Tuesday, 24 August 2010

The Number 97 Route

Tuesday 24 August 2010

We - Linda and I - were travelling on a Tuesday because I had had motherly duties in Milton Keynes on the Sunday and Monday.  I was quite pleased, as the weather for the start of our journey was a great deal better than yesterday's: at least at first...

Thanks to the marvels of TfL, and especially different bits of the Overground, we were at Leyton Station good and early;  but by the time we had found the lurking place of our bus, and been told we had to walk along to the first (request) stop, it was almost 10.00am before we started our journey and found ourselves back at the station in short order.  The view of the Olympic Swimming Centre is phenomenal, and we noted, as before, that many businesses and shops have taken the 'O' word into their titles.  We loved the colourful gardens and also admired the handsome town hall.  Soon we were passing the new flats being built close to (and as a business venture by) Leyton Orient Football Club, and then a large open space, which proves to be Leyton Green,with an almost villagey feel to the houses around it.

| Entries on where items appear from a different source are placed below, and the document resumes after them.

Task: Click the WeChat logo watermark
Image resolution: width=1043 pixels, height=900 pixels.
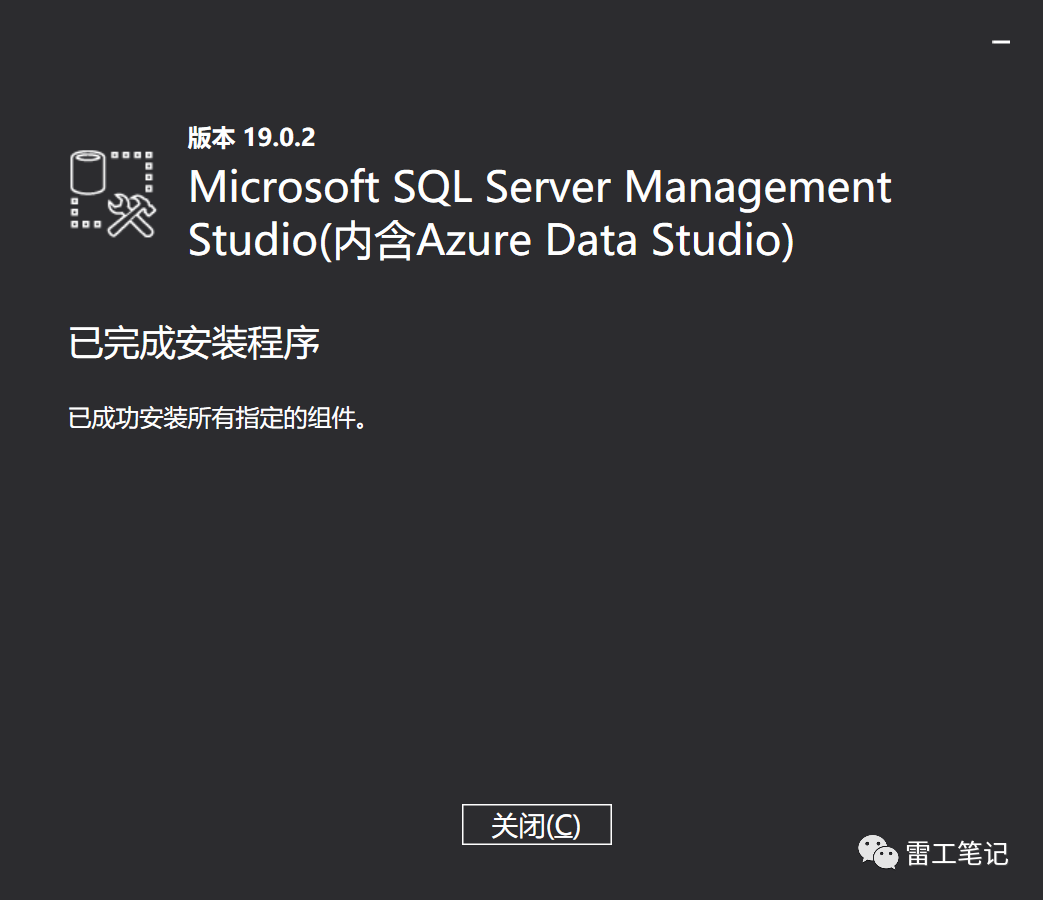Action: (x=878, y=852)
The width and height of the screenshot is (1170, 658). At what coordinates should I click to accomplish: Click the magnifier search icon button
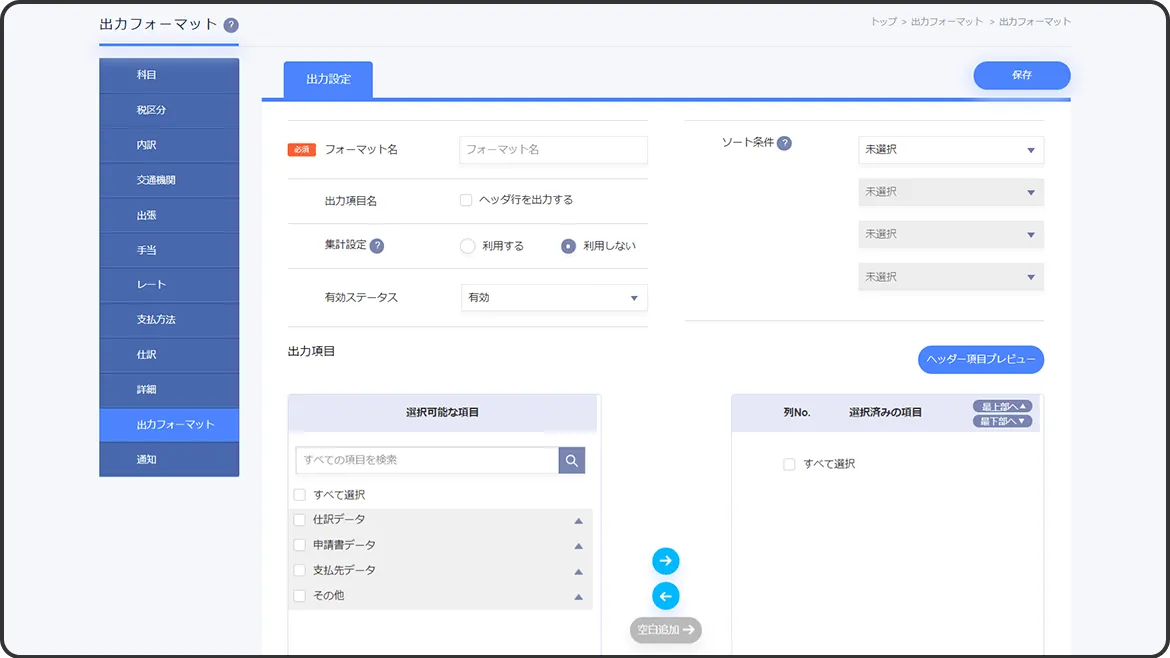click(572, 460)
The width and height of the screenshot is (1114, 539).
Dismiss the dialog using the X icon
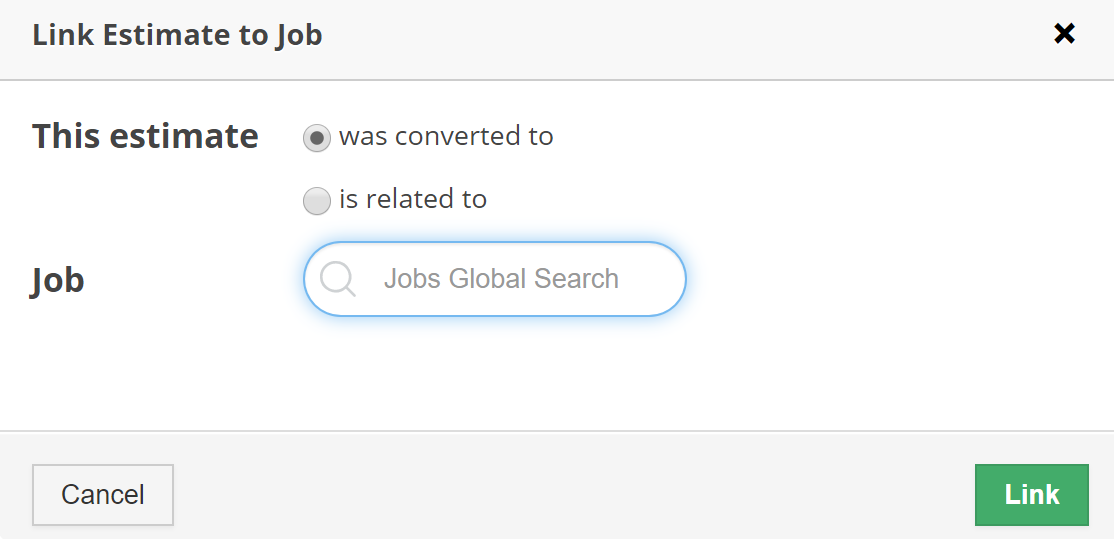coord(1064,34)
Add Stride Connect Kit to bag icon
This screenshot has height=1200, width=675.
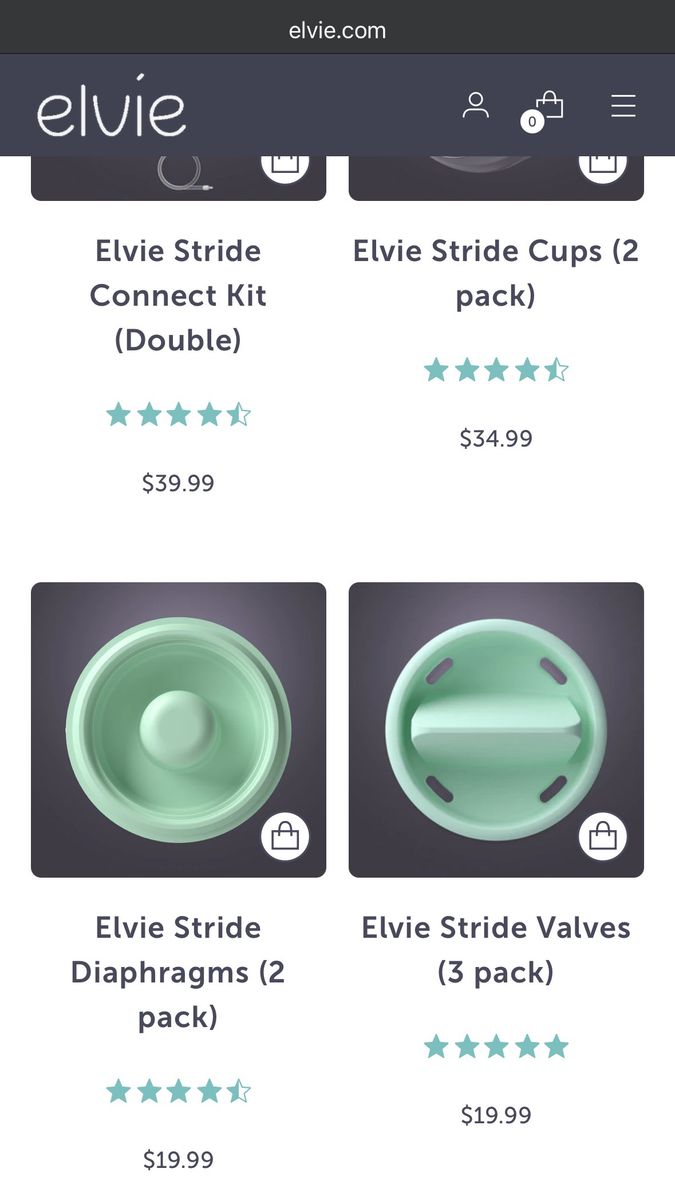(285, 166)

 The hanging baskets in Leyton were of a very high standard, though we agreed for the umpteenth time that this has been a very good year for petunias.  Pubs round here were interesting.  The one called The Shoe Laces does not have its own website, so as always I can't tell you what significance the name has.  The King William IV is of course easier:  he's the King whose failure to have legitimate children 'caused' Queen Victoria.  Having been in the Royal Navy, and hit his head on the deck above when standing for the Loyal Toast, he ordered that officers in the navy could drink to the King sitting down. We admired, as on previous visits, the reliefs along the wall of Tesco's in Lea Bridge Road, and also noted Islamic Impressions, a shop clearly promising a wide range of goods.
This brought us to Walthamstow's bus station, which we know well, from numerous visits, but we did not pause, but whipped round it and back out the way we had come.

This was the day of the GCSE results, so our bus had a few more young people than is usual (we are too early for them in the holidays and much too late for them on schooldays) mostly they seemed quite happy.  After George Monoux College and the huge roundabout over the M11 we passed Walthamstow Greyhound Stadium and headed uphill.  We knew we were in Winston Churchill territory (his constituency was in this area) when we saw both Estate Agents and Fish and Chip Shops bearing his name.  Chingford Mount has a 1930s feel, with some attractive tiling on the public buildings and well- maintained houses.  We were also impressed by the expanse of Chingford Mount Cemetery, at the top of the hill.  Mansfield Park clearly has nothing to do with Jane Austen, but played a part in the life of an even more glittering celebrity.

Chingford War Memorial was looking very bright, and soon we passed Chingford Green and Chingford Library, to reach Chingford Station at 10.45.

We enjoyed being back in the East again after our Western and Southern jaunts or recent weeks.